Text segment »
- Culture
- 03 Apr 17
Chilling autopsy-based horror film plays with gender and genre
The body of a woman is found buried in the foundations of a house, which has recently been the site of a mysterious mass murder. The woman has been preserved almost unnaturally well – the perfect specimen for a father-son combination to observe and dissect.
As the autopsy progresses, she also becomes the ideal body for the typically masculine horror movie gaze to dissect. She’s young and beautiful, her cold skin clear, her lifeless body slim and toned. Her breasts are exposed, and her clouded eyes will never catch you looking at them.
Or will she?
Norwegian director Andre Ovredal plays with tropes of genre and gender in this clever horror film. As Brian Cox and Emile Hirsch set out to discover the cause of the woman’s death, their actions as coroners echo what history and Hollywood have both done to women; dissected them without mercy to satiate men’s curiosity and desire for objectification, for power, for a puzzle.
Ovredal evokes this with the chilling precision of his characters’ scalpel, showing the ease with which they slice through her chest, peel back her skin, cut through bone and remove her heart. “It’s not gore, not excess, it’s necessary!” one of them declares defensively.

Parts of the exercise »
A. Retype the passage of the horror film review from "Or will she?" up to and including "for a puzzle.".
B. In the horror film review, who directed the film?
C. Restate the paragraph of the horror film review beginning "The body of a woman is found" as a short bulleted list that keeps its main facts.

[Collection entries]
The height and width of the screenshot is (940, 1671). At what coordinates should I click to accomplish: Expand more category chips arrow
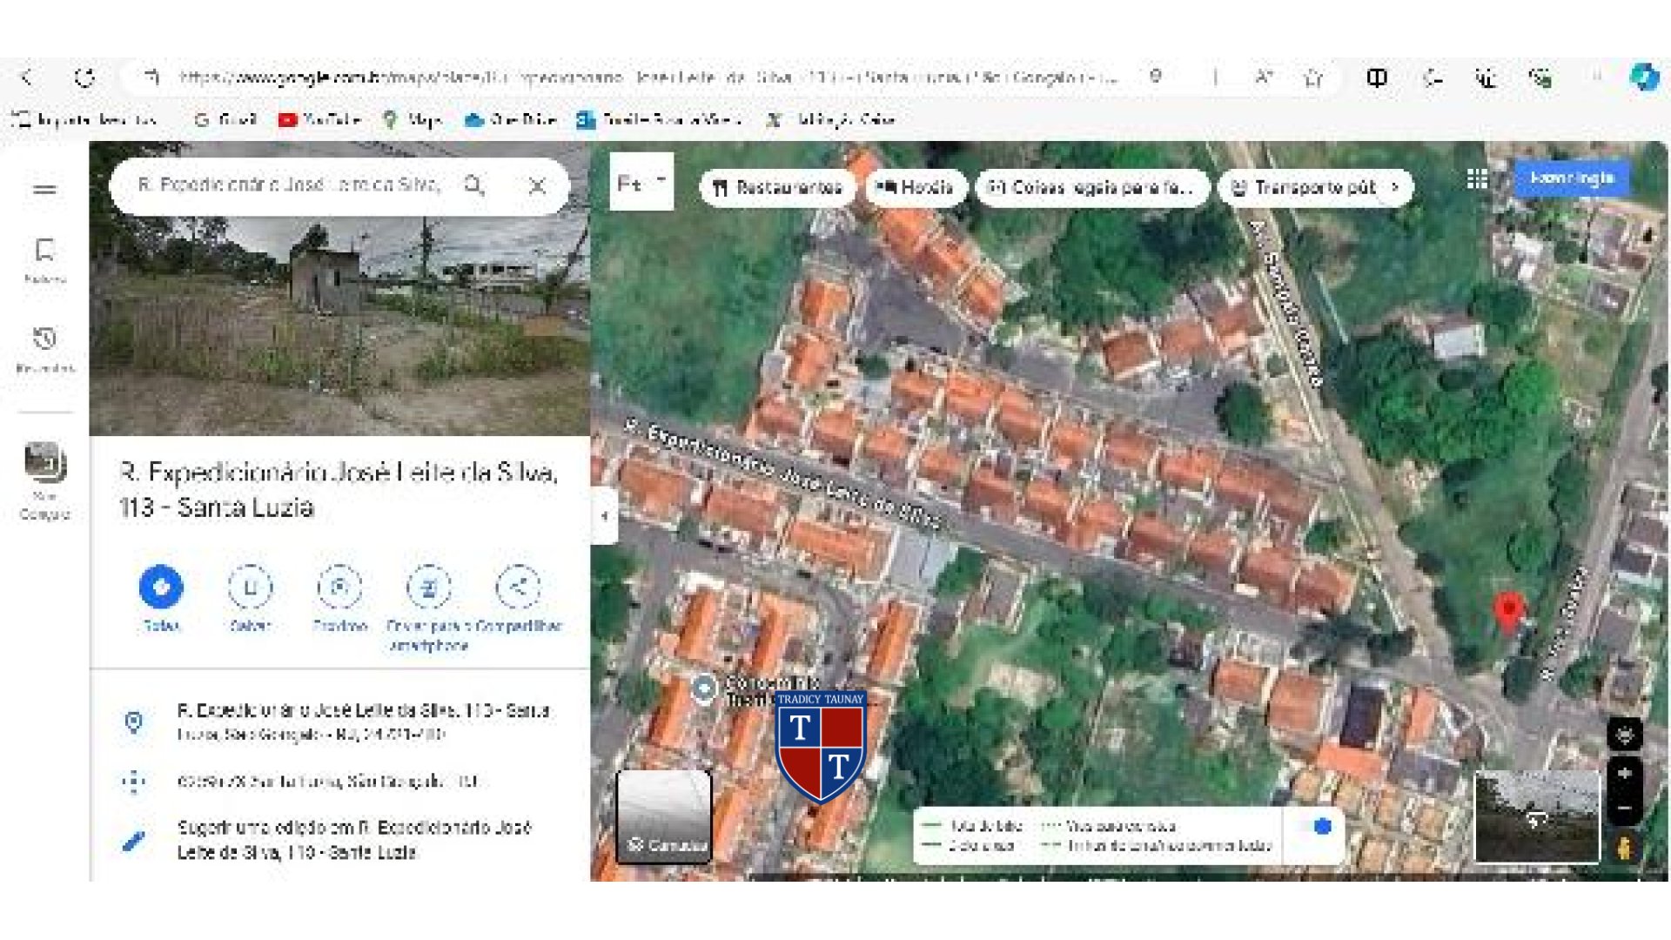pos(1395,187)
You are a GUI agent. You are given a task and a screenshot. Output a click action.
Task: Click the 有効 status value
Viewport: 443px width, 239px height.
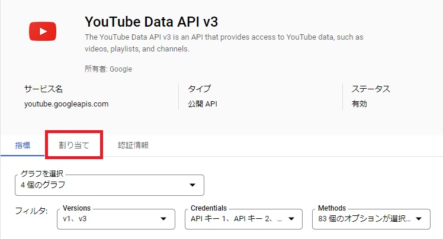[x=359, y=104]
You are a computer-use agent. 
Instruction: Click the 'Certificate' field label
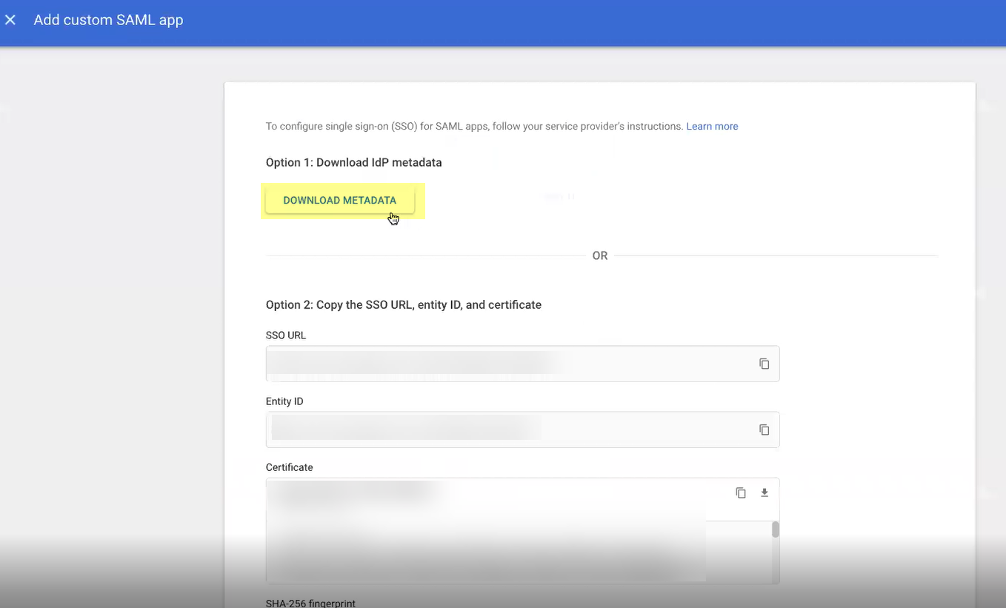(289, 467)
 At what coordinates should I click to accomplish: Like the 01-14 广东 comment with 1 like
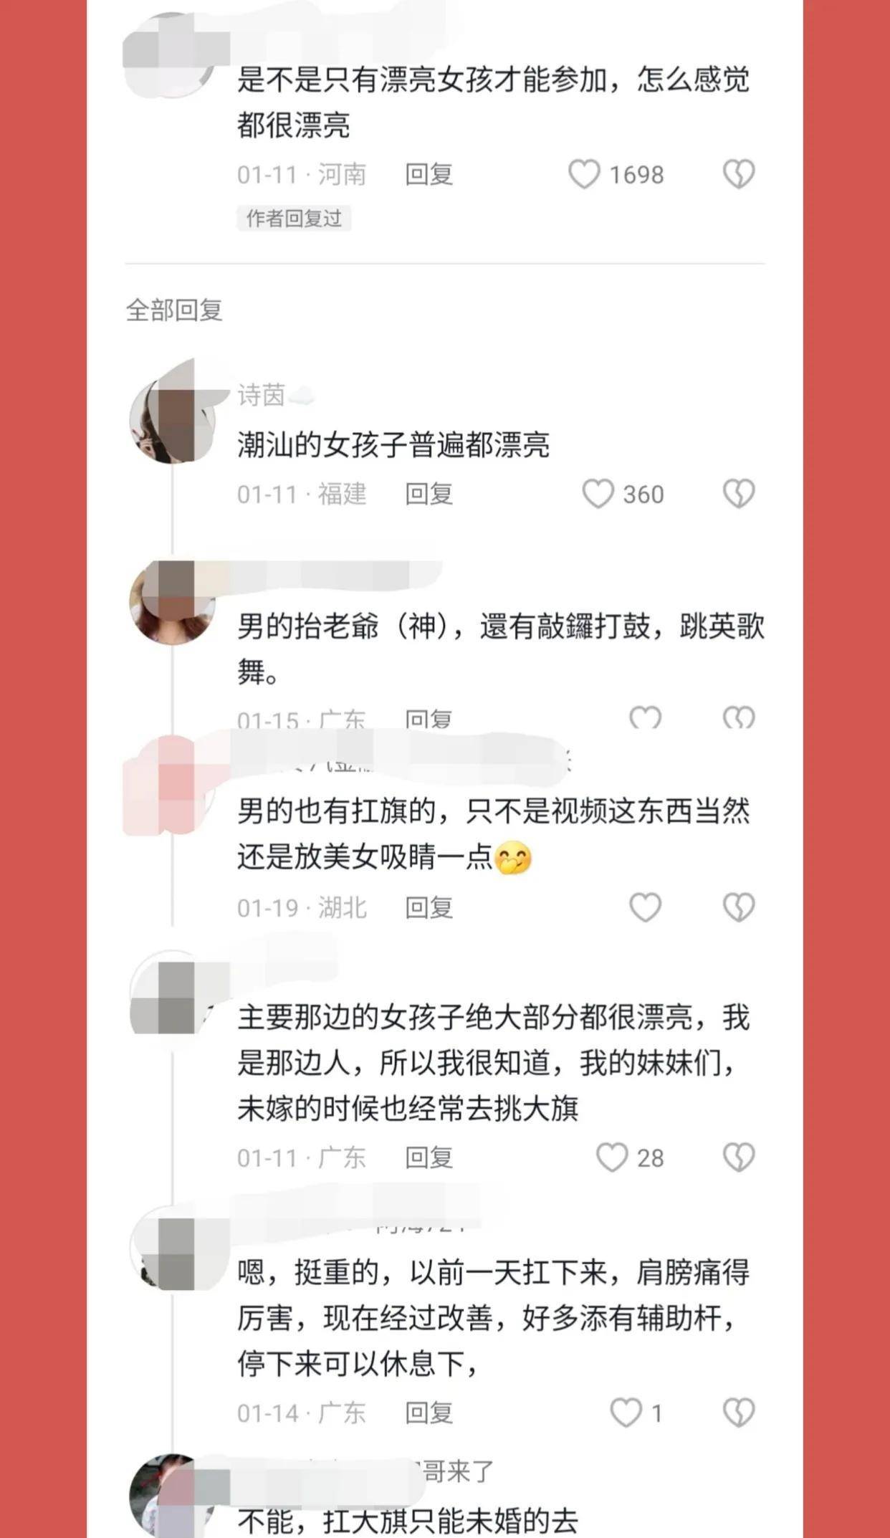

Answers per task »
A.
Or will she?
Norwegian director Andre Ovredal plays with tropes of genre and gender in this clever horror film. As Brian Cox and Emile Hirsch set out to discover the cause of the woman’s death, their actions as coroners echo what history and Hollywood have both done to women; dissected them without mercy to satiate men’s curiosity and desire for objectification, for power, for a puzzle.

B. Andre Ovredal, a Norwegian director.

C.
- A woman's body is found buried in the foundations of a house.
- The house was recently the site of a mysterious mass murder.
- The body is almost unnaturally well preserved, a perfect specimen for a father and son to observe and dissect.